-- Input data follows --
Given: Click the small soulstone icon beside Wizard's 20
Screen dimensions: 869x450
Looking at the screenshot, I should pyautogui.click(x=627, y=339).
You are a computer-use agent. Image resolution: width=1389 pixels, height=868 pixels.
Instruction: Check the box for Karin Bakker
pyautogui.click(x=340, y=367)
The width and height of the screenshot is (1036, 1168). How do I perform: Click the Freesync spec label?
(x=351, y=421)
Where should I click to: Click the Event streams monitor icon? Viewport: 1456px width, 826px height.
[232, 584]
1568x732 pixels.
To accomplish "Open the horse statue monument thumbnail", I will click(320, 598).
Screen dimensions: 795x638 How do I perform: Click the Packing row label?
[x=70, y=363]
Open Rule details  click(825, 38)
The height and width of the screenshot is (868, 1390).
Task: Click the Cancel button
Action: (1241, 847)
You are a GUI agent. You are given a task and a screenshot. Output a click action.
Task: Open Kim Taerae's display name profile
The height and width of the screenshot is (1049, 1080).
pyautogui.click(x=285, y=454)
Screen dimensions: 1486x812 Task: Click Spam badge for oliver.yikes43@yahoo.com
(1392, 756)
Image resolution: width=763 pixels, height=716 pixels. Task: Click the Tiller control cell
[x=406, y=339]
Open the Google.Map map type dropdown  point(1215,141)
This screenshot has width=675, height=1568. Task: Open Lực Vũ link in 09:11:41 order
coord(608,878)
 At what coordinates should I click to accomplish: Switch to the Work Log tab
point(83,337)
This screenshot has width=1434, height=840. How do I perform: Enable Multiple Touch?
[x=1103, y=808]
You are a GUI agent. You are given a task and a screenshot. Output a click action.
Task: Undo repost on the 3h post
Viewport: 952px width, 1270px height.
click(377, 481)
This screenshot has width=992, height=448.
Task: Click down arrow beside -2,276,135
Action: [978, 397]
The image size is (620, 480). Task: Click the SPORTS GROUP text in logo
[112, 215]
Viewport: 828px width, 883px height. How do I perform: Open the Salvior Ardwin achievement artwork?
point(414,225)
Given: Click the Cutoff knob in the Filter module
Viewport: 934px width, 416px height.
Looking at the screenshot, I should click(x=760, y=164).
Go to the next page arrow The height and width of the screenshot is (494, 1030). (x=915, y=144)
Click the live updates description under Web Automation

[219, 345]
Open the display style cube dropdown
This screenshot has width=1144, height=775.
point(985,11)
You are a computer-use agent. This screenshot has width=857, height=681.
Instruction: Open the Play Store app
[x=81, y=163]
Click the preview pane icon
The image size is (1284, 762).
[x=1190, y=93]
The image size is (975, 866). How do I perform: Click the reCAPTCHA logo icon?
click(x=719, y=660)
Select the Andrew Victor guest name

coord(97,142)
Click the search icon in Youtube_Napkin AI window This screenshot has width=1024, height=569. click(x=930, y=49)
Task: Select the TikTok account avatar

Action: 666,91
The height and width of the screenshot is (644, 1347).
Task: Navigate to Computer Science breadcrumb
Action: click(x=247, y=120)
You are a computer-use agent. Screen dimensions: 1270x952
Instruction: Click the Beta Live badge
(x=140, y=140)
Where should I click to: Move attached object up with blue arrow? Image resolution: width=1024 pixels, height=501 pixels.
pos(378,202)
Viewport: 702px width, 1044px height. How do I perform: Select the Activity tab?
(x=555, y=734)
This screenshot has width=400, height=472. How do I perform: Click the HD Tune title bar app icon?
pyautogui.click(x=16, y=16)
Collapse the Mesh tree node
-- Input data concluded --
▶ _Required work_:
What is needed is an exact copy of every entry above.

▶ _Exercise result_:
Given: Click the small soulstone icon beside Wizard's 20
Screen dimensions: 869x450
Looking at the screenshot, I should pyautogui.click(x=627, y=339).
You are a computer-use agent. Image resolution: width=1389 pixels, height=868 pixels.
Instruction: Check the box for Karin Bakker
pyautogui.click(x=340, y=367)
The width and height of the screenshot is (1036, 1168). How do I perform: Click the Freesync spec label?
(x=351, y=421)
Where should I click to: Click the Event streams monitor icon? Viewport: 1456px width, 826px height.
[232, 584]
1568x732 pixels.
To accomplish "Open the horse statue monument thumbnail", I will click(320, 598).
Screen dimensions: 795x638 How do I perform: Click the Packing row label?
[x=70, y=363]
Open Rule details  click(825, 38)
The height and width of the screenshot is (868, 1390).
Task: Click the Cancel button
Action: (1241, 847)
You are a GUI agent. You are given a task and a screenshot. Output a click action.
Task: Open Kim Taerae's display name profile
The height and width of the screenshot is (1049, 1080).
pyautogui.click(x=285, y=454)
Screen dimensions: 1486x812 Task: Click Spam badge for oliver.yikes43@yahoo.com
(1392, 756)
Image resolution: width=763 pixels, height=716 pixels. Task: Click the Tiller control cell
[x=406, y=339]
Open the Google.Map map type dropdown  point(1215,141)
This screenshot has width=675, height=1568. Task: Open Lực Vũ link in 09:11:41 order
coord(608,878)
 At what coordinates should I click to accomplish: Switch to the Work Log tab
point(83,337)
This screenshot has width=1434, height=840. How do I perform: Enable Multiple Touch?
[x=1103, y=808]
You are a GUI agent. You are given a task and a screenshot. Output a click action.
Task: Undo repost on the 3h post
Viewport: 952px width, 1270px height.
click(377, 481)
This screenshot has width=992, height=448.
Task: Click down arrow beside -2,276,135
Action: [978, 397]
The image size is (620, 480). Task: Click the SPORTS GROUP text in logo
[112, 215]
Viewport: 828px width, 883px height. How do I perform: Open the Salvior Ardwin achievement artwork?
point(414,225)
Given: Click the Cutoff knob in the Filter module
Viewport: 934px width, 416px height.
Looking at the screenshot, I should click(x=760, y=164).
Go to the next page arrow The height and width of the screenshot is (494, 1030). (x=915, y=144)
Click the live updates description under Web Automation

[219, 345]
Open the display style cube dropdown
This screenshot has width=1144, height=775.
point(985,11)
You are a computer-use agent. This screenshot has width=857, height=681.
Instruction: Open the Play Store app
[x=81, y=163]
Click the preview pane icon
The image size is (1284, 762).
[x=1190, y=93]
The image size is (975, 866). How do I perform: Click the reCAPTCHA logo icon?
click(x=719, y=660)
Select the Andrew Victor guest name

coord(97,142)
Click the search icon in Youtube_Napkin AI window This screenshot has width=1024, height=569. click(x=930, y=49)
Task: Select the TikTok account avatar

Action: 666,91
The height and width of the screenshot is (644, 1347).
Task: Navigate to Computer Science breadcrumb
Action: click(x=247, y=120)
You are a computer-use agent. Screen dimensions: 1270x952
Instruction: Click the Beta Live badge
(x=140, y=140)
Where should I click to: Move attached object up with blue arrow? Image resolution: width=1024 pixels, height=501 pixels.
pos(378,202)
Viewport: 702px width, 1044px height. How do I perform: Select the Activity tab?
(x=555, y=734)
This screenshot has width=400, height=472. How do I perform: Click the HD Tune title bar app icon?
pyautogui.click(x=16, y=16)
Collapse the Mesh tree node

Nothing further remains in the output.